>> START

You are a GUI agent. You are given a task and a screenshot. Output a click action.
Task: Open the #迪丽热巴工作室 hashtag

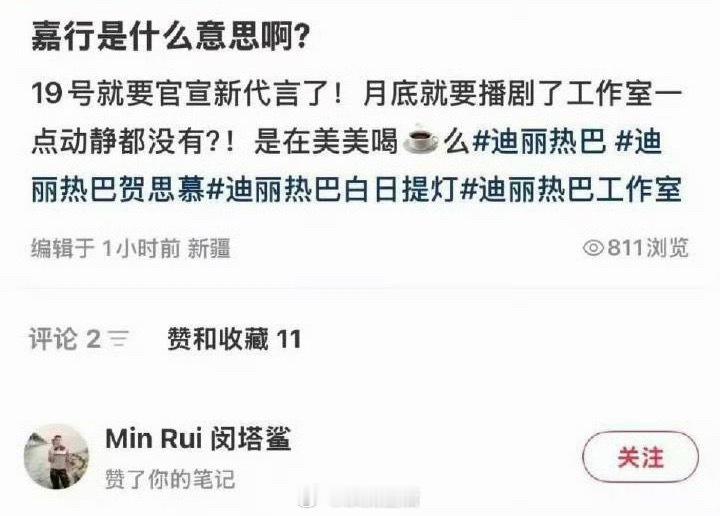[x=570, y=190]
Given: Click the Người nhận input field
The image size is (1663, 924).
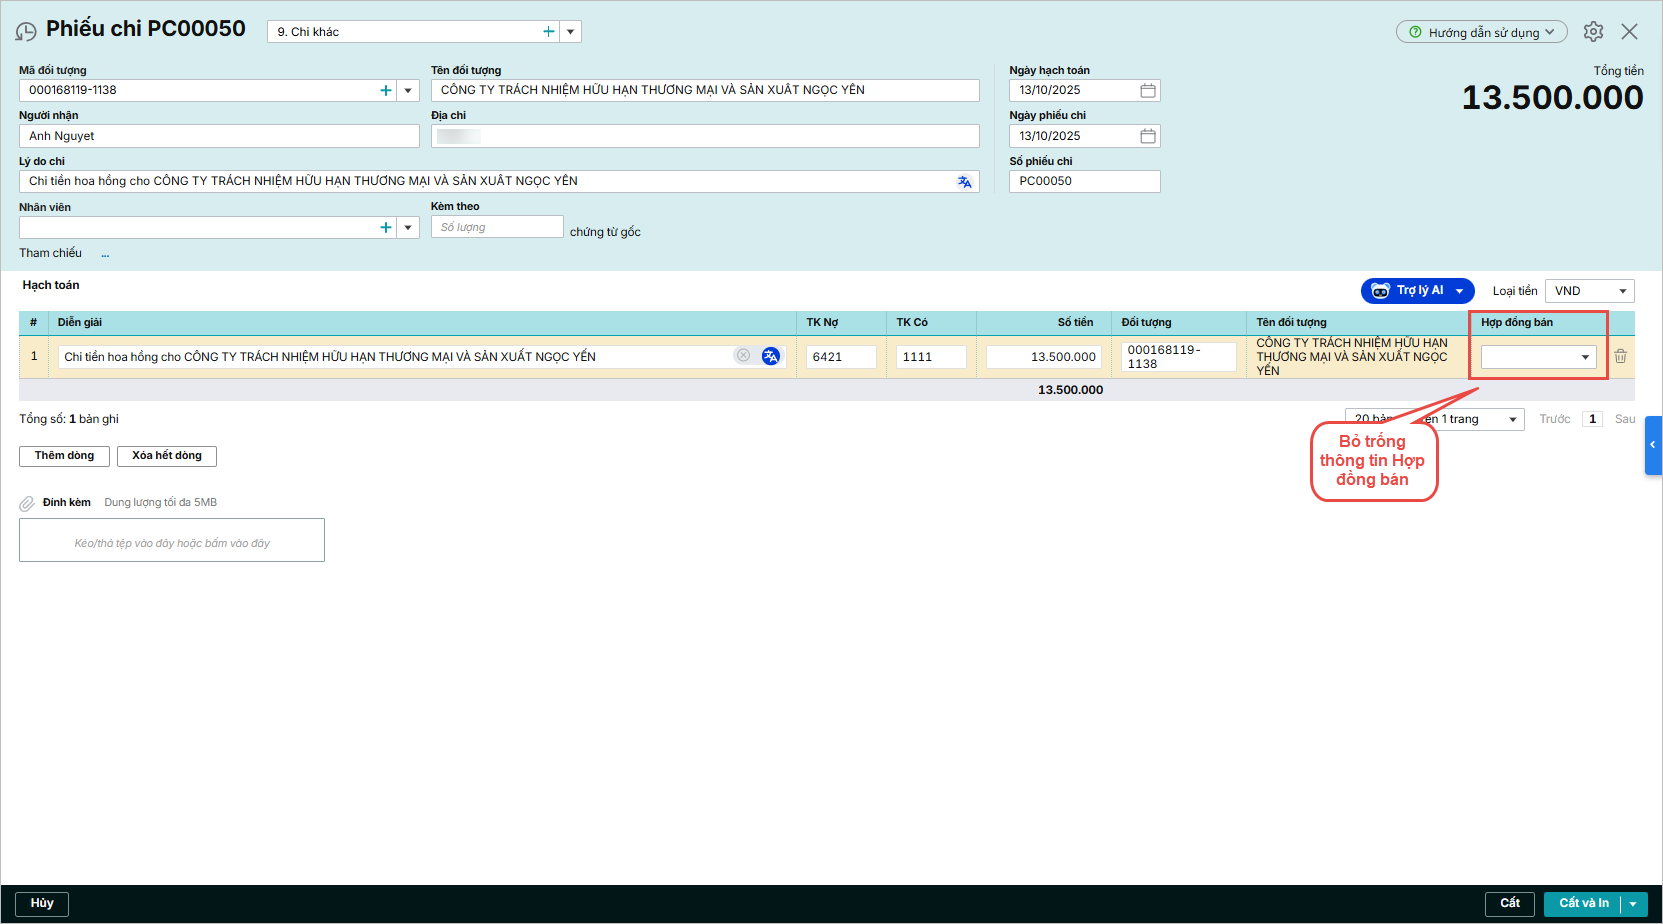Looking at the screenshot, I should 219,136.
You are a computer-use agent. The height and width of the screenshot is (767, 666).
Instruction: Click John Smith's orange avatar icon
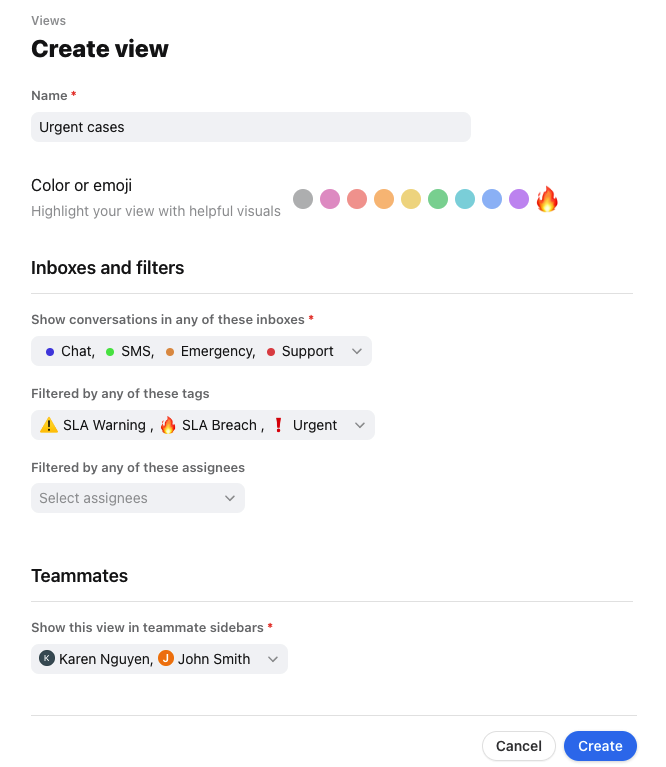coord(166,658)
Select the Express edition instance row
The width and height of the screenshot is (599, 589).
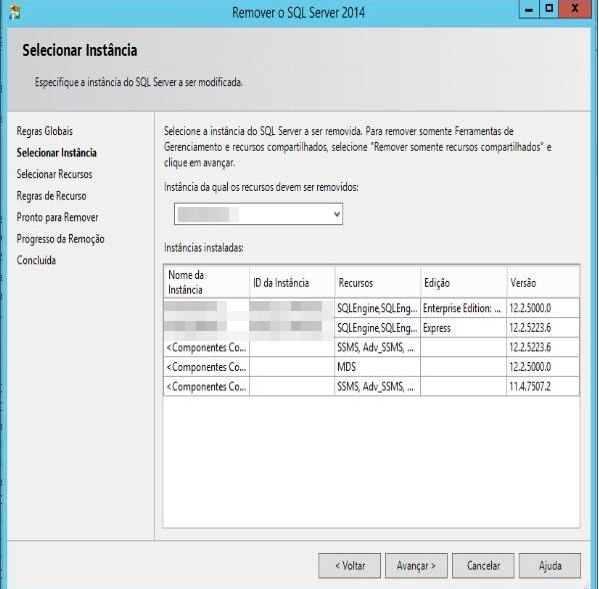tap(371, 328)
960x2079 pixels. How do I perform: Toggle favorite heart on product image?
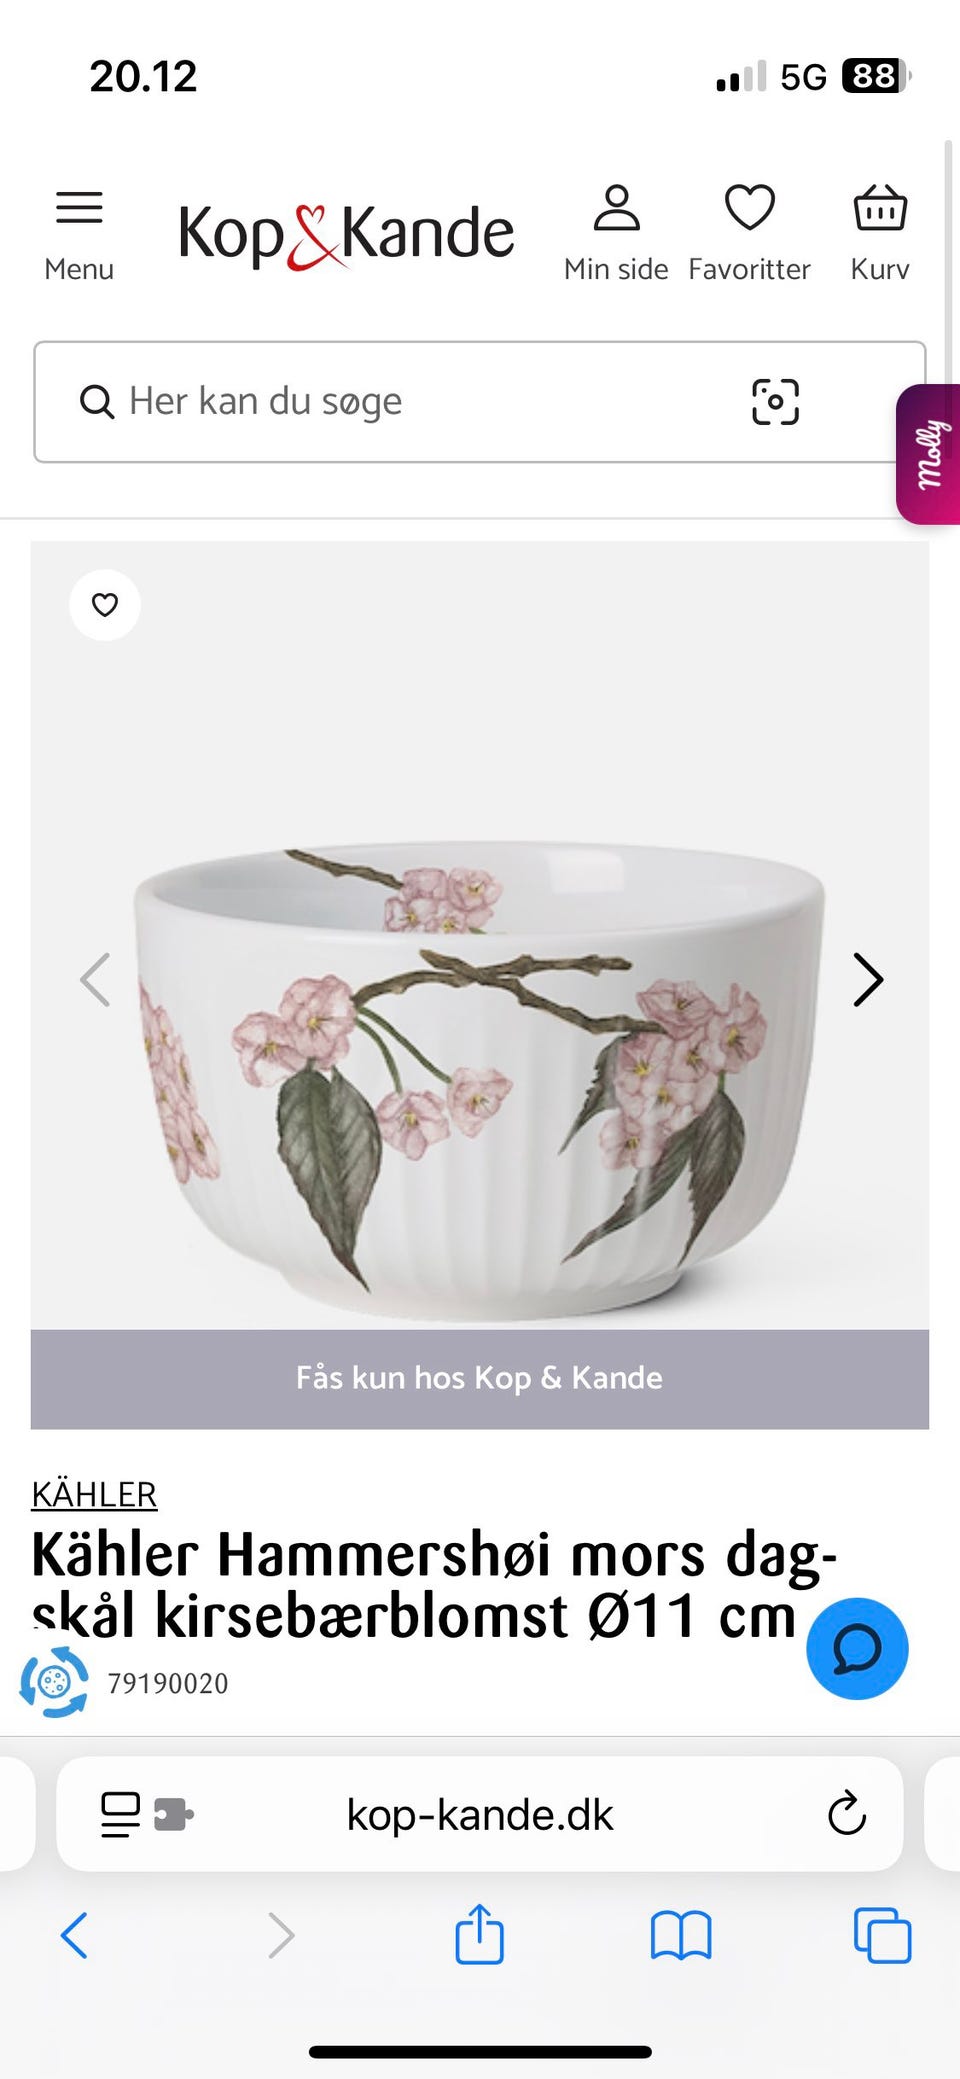pos(105,605)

>> END

EXERCISE OBJECTIVE:
Give the lines of these records as a numbered list, omitting blank lines and the pictures.

EXERCISE RESPONSE:
1. You are a GUI agent. You are given a task and a screenshot. Output a click action.
2. Task: Open the #迪丽热巴工作室 hashtag
3. [x=570, y=190]
4. Given: Click the Người nhận input field
5. The image size is (1663, 924).
6. Looking at the screenshot, I should 219,136.
7. You are a computer-use agent. The height and width of the screenshot is (767, 666).
8. Instruction: Click John Smith's orange avatar icon
9. coord(166,658)
10. Select the Express edition instance row
11. The width and height of the screenshot is (599, 589).
12. tap(371, 328)
13. 960x2079 pixels. How do I perform: Toggle favorite heart on product image?
14. pos(105,605)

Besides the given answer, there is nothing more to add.